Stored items
--------
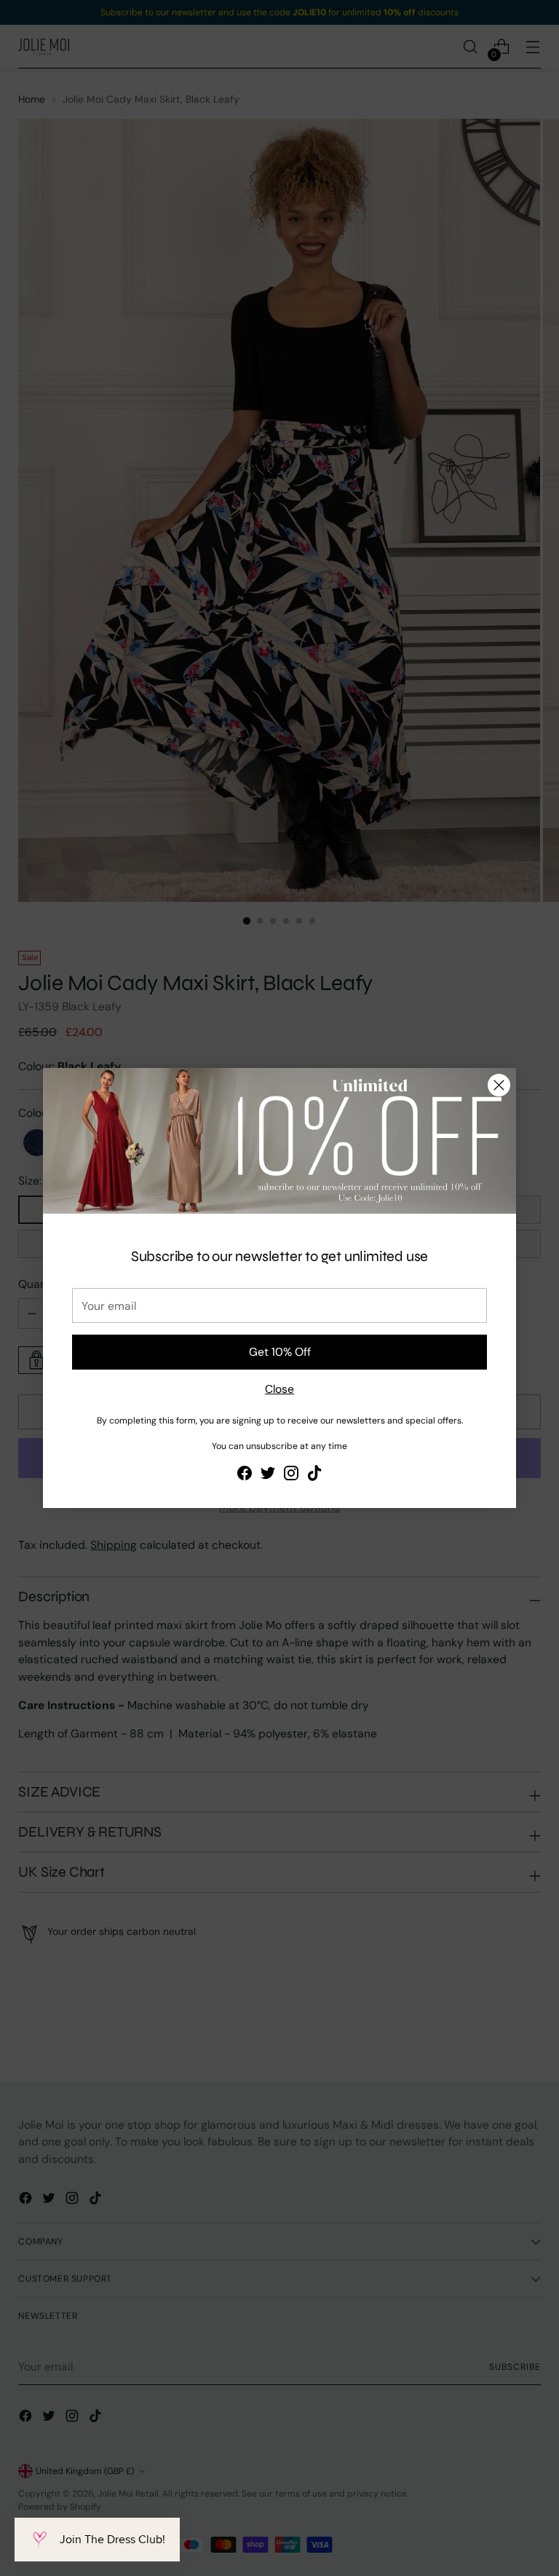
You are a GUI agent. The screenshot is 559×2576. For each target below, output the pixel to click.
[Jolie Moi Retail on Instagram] (291, 1475)
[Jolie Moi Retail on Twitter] (268, 1475)
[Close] (499, 1085)
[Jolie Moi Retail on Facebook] (244, 1475)
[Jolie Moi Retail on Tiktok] (314, 1475)
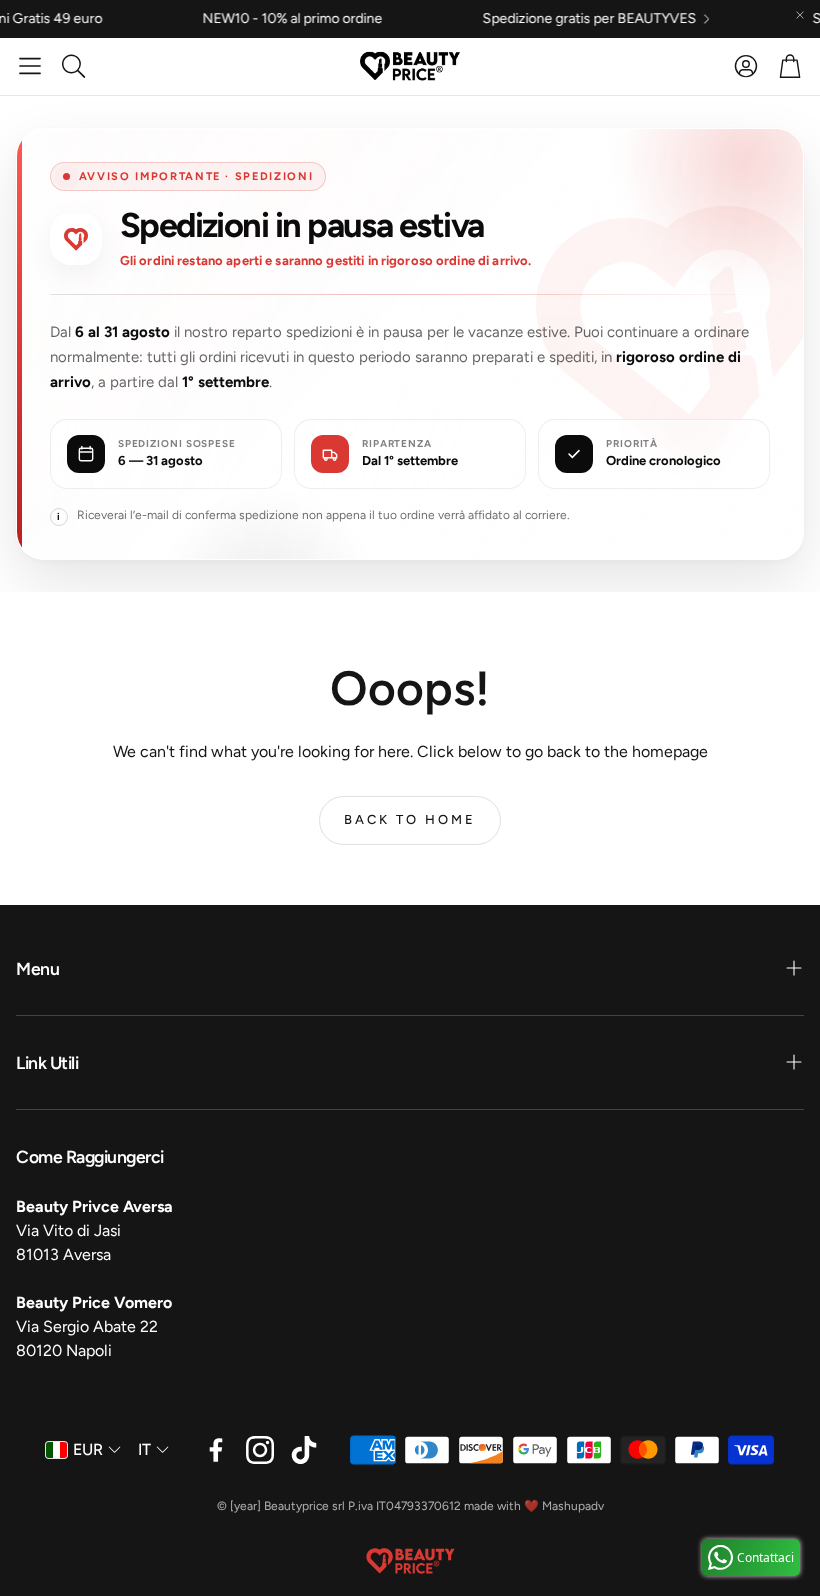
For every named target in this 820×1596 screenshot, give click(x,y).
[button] (30, 66)
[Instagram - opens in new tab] (260, 1450)
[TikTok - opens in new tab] (304, 1450)
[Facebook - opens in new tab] (216, 1450)
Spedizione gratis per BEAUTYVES (530, 19)
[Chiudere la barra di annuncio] (800, 15)
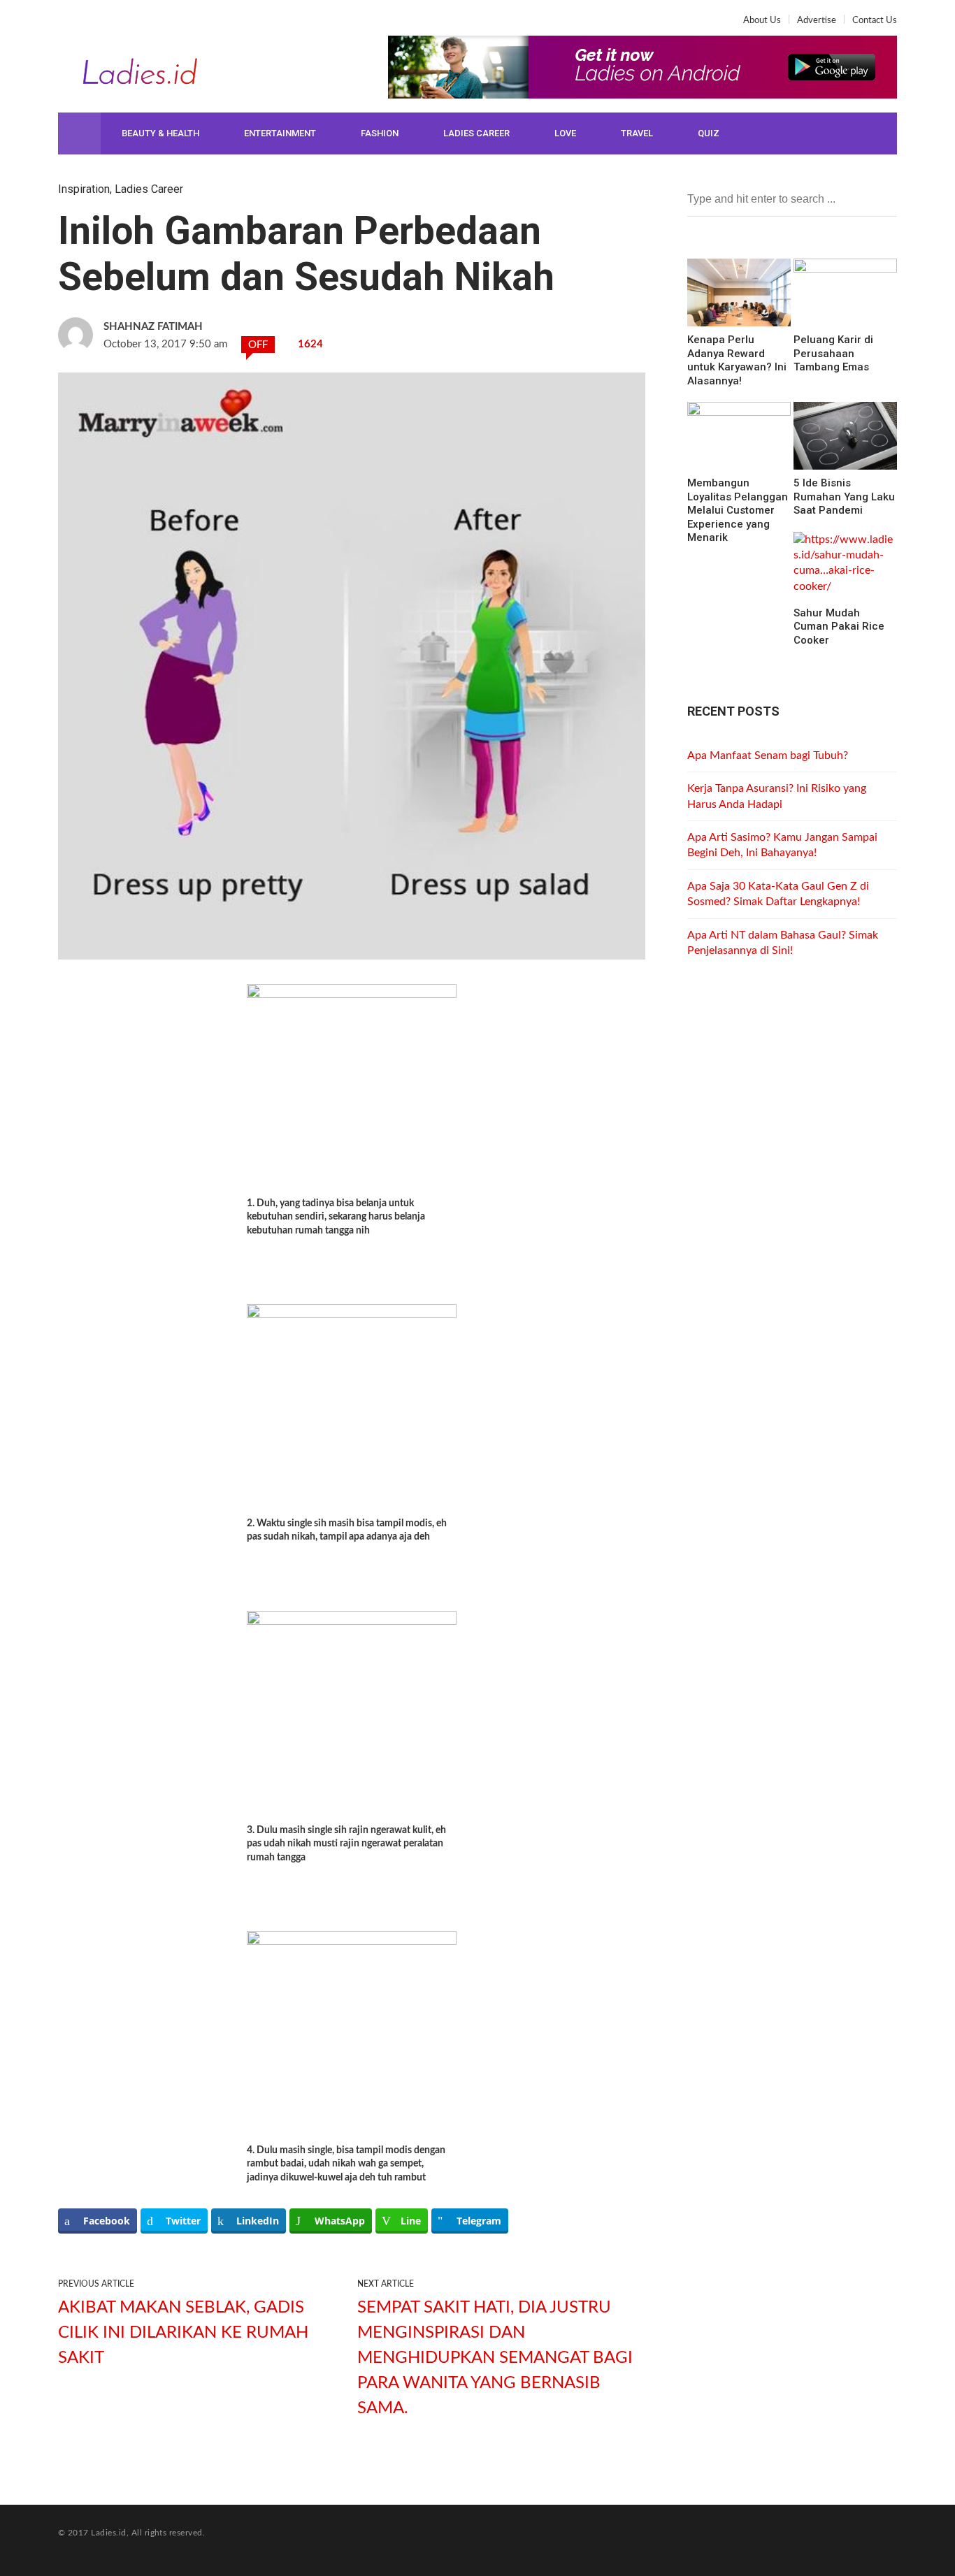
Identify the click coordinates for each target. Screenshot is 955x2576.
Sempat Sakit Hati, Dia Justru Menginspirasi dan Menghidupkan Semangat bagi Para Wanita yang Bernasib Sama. (495, 2358)
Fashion (379, 133)
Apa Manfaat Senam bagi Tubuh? (767, 755)
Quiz (708, 133)
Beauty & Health (160, 133)
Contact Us (874, 20)
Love (565, 133)
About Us (762, 20)
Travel (637, 133)
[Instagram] (114, 25)
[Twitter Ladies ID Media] (91, 25)
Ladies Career (476, 133)
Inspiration (84, 189)
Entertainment (280, 133)
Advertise (816, 20)
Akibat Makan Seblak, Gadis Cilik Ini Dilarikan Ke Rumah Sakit (183, 2332)
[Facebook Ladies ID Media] (69, 25)
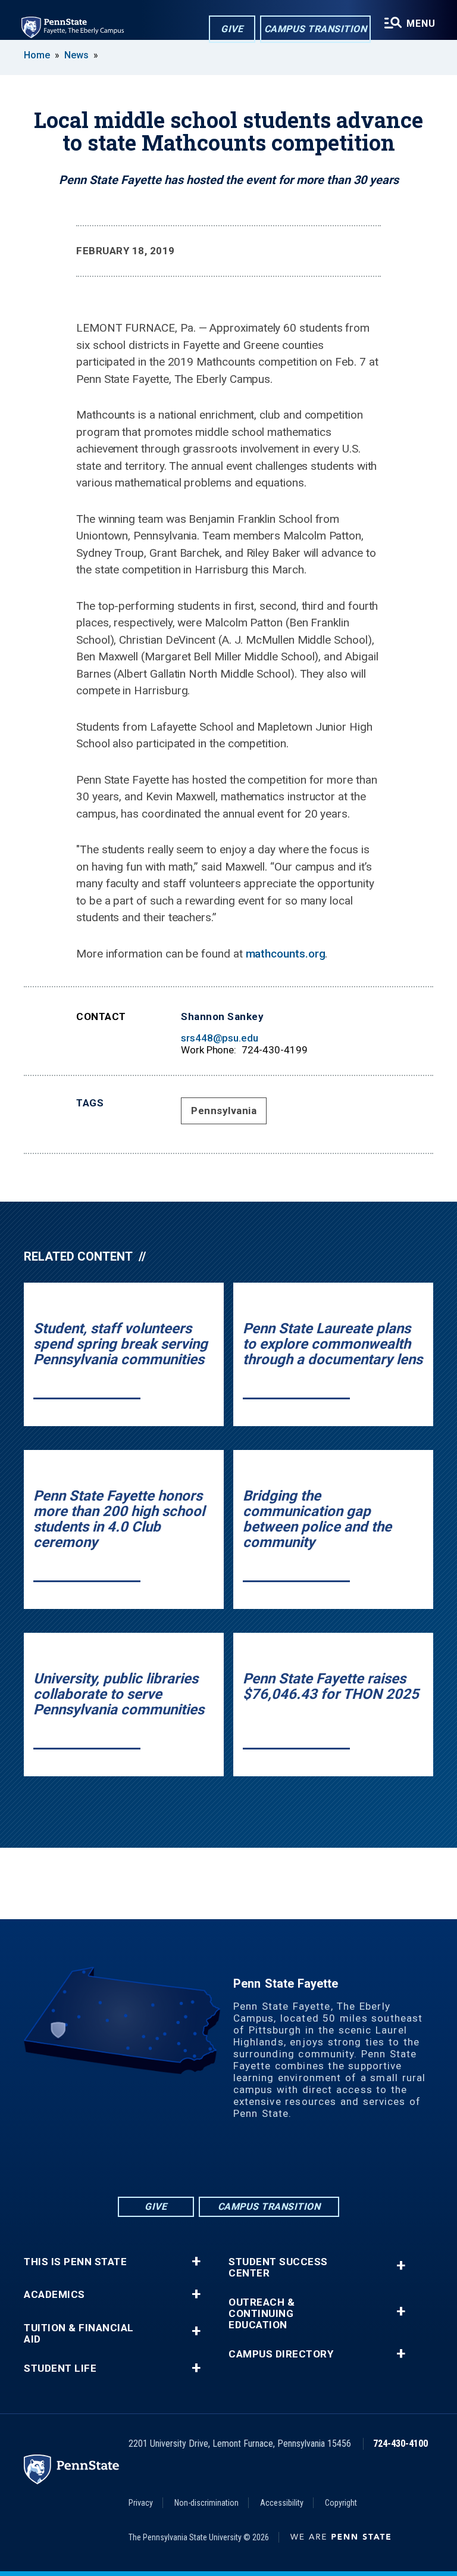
--------
### Exercise prompt
Restate word for word the lines of the data above that begin at the line with "[Chiudere la barra di annuncio] (800, 15)" and end at the line with "Inspiration (84, 189)", keeping both ends and dropping every picture.

### Output for this task
[Chiudere la barra di annuncio] (800, 15)
Identify the click coordinates for each target. Screenshot is 955x2576.
Sempat Sakit Hati, Dia Justru Menginspirasi dan Menghidupkan Semangat bagi Para Wanita yang Bernasib Sama. (495, 2358)
Fashion (379, 133)
Apa Manfaat Senam bagi Tubuh? (767, 755)
Quiz (708, 133)
Beauty & Health (160, 133)
Contact Us (874, 20)
Love (565, 133)
About Us (762, 20)
Travel (637, 133)
[Instagram] (114, 25)
[Twitter Ladies ID Media] (91, 25)
Ladies Career (476, 133)
Inspiration (84, 189)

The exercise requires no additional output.